Our executive officers are elected by the board of directors and serve at the board’s discretion. The following individuals currently serve as executive officers of FedFirst Financial and First Federal Savings Bank and will serve in the same positions with new FedFirst Financial following the conversion and offering.

 

Name

  

Position

Patrick G. O’Brien

   President and Chief Executive Officer of FedFirst Financial and First Federal Savings Bank

Robert C. Barry, Jr.  

   Executive Vice President and Chief Financial Officer of FedFirst Financial and First Federal Savings Bank

Richard B. Boyer

   Vice President—Insurance of First Federal and President of Exchange Underwriters, Inc.

Henry B. Brown III

   Vice President—Loan Administration of First Federal Savings Bank

Geraldine A. Ferrara

   Vice President—Branch Services and Sales of First Federal Savings Bank

Jennifer L. George

   Vice President—Bank Operations of First Federal Savings Bank

Jamie L. Prah

   Vice President—Controller and Treasurer of First Federal Savings Bank and Vice President of FedFirst Financial

DaCosta Smith, III

   Vice President—Human Resources of First Federal Savings Bank and Vice President of FedFirst Financial

Below is information regarding our executive officers who are not also directors. Each executive officer has held his or her current position for at least the last five years unless stated otherwise. Ages presented are as of December 31, 2009.

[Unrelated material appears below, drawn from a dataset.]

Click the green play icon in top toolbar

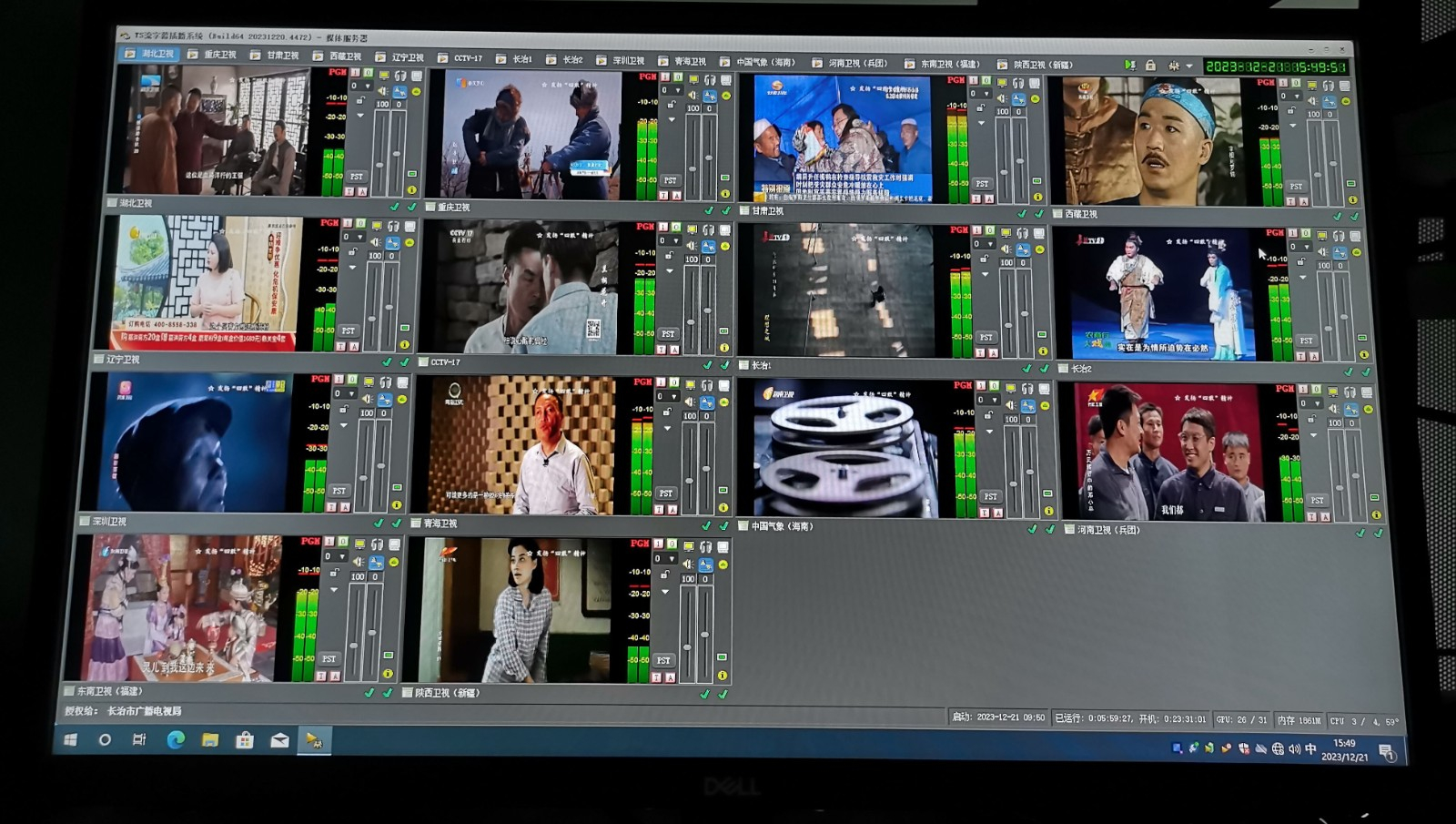point(1129,66)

Robert C. Barry, Jr. has served as the Senior Vice President and Chief Financial Officer of FedFirst Financial and First Federal since April 1, 2006. Prior to joining FedFirst Financial, Mr. Barry served as Senior Vice President of the PNC Financial Services Group, Inc. Age 66

Henry B. Brown III has served as Vice President of First Federal since August 2007. Prior to joining First Federal, Mr. Brown served as Senior Vice President—Treasury Management at WesBanco Bank, Inc. from May 2005 to August 2007 and as Owner/Partner of Good Deeds, Inc., a real estate services firm, from May 2002 to May 2005. Prior to Good Deeds, Inc., Mr. Brown held several positions at PNC Bank. Age 58.

Geraldine A. Ferrara joined First Federal in October 2005 as Vice President—Consumer Sales Manager. In August 2006, she was named Vice President—Branch Services and Sales. Prior to working with First Federal, Ms. Ferrara served as Vice President—Market Manager at PNC Bank from June 2004 to October 2005 and as Vice President—Sector Service Manager from July 1999 to May 2004. Age 58.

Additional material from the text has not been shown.